Exercise input »
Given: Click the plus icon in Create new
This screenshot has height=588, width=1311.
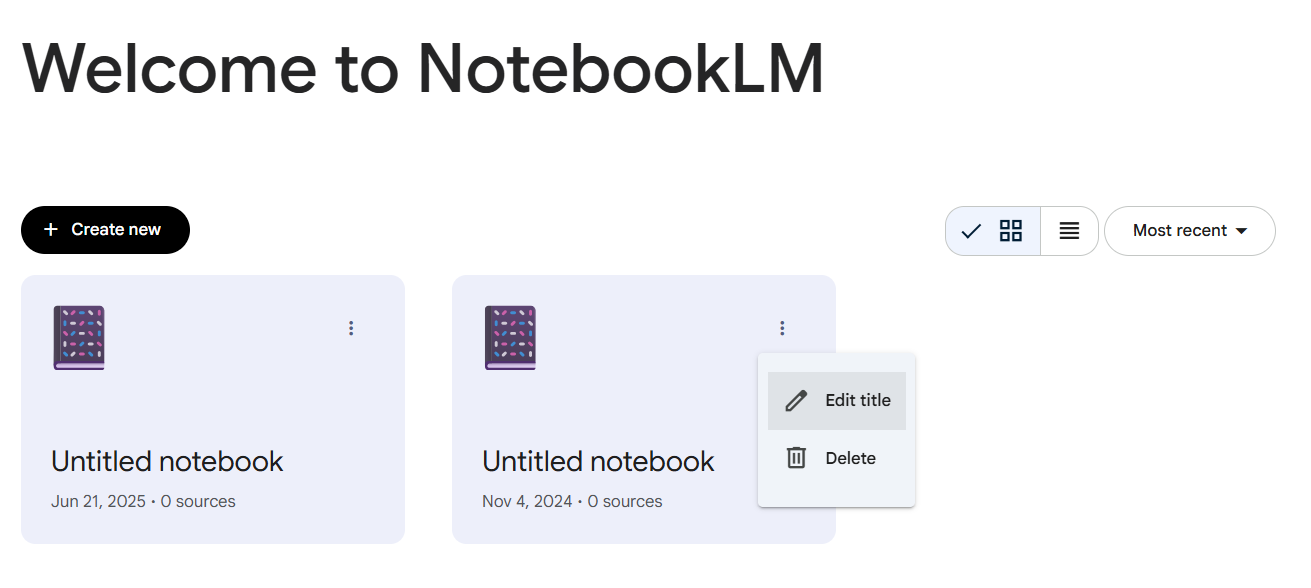Looking at the screenshot, I should click(x=51, y=230).
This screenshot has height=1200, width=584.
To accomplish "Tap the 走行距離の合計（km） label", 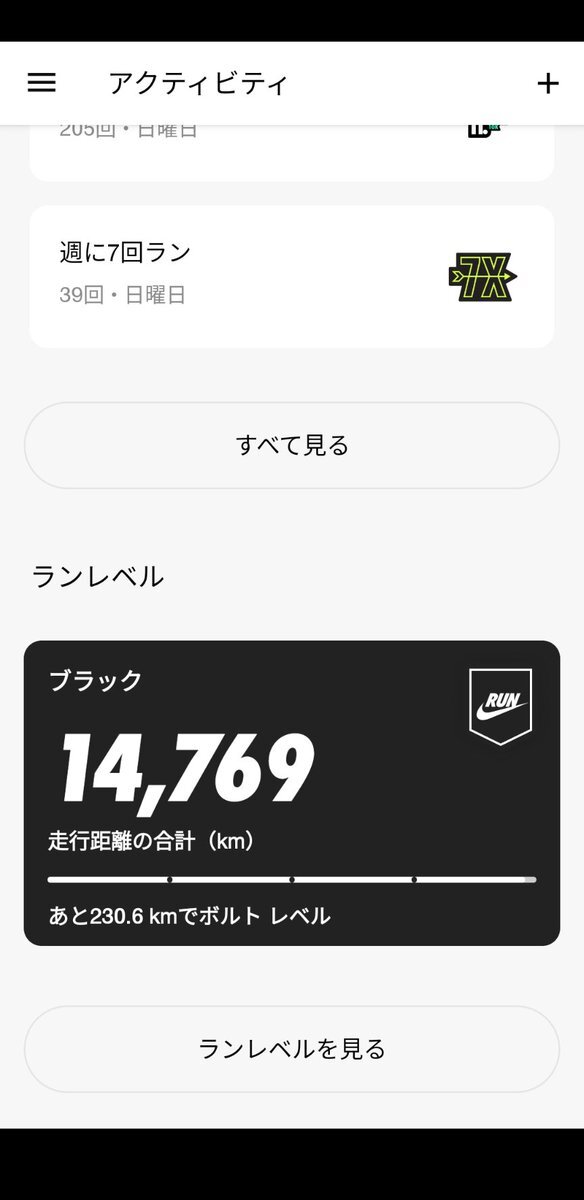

Action item »
Would you please give the material above again, unchanged but without pictures?

Answer section »
Given: Click the plus icon in Create new
This screenshot has height=588, width=1311.
Looking at the screenshot, I should click(x=51, y=230).
This screenshot has height=1200, width=584.
To accomplish "Tap the 走行距離の合計（km） label", 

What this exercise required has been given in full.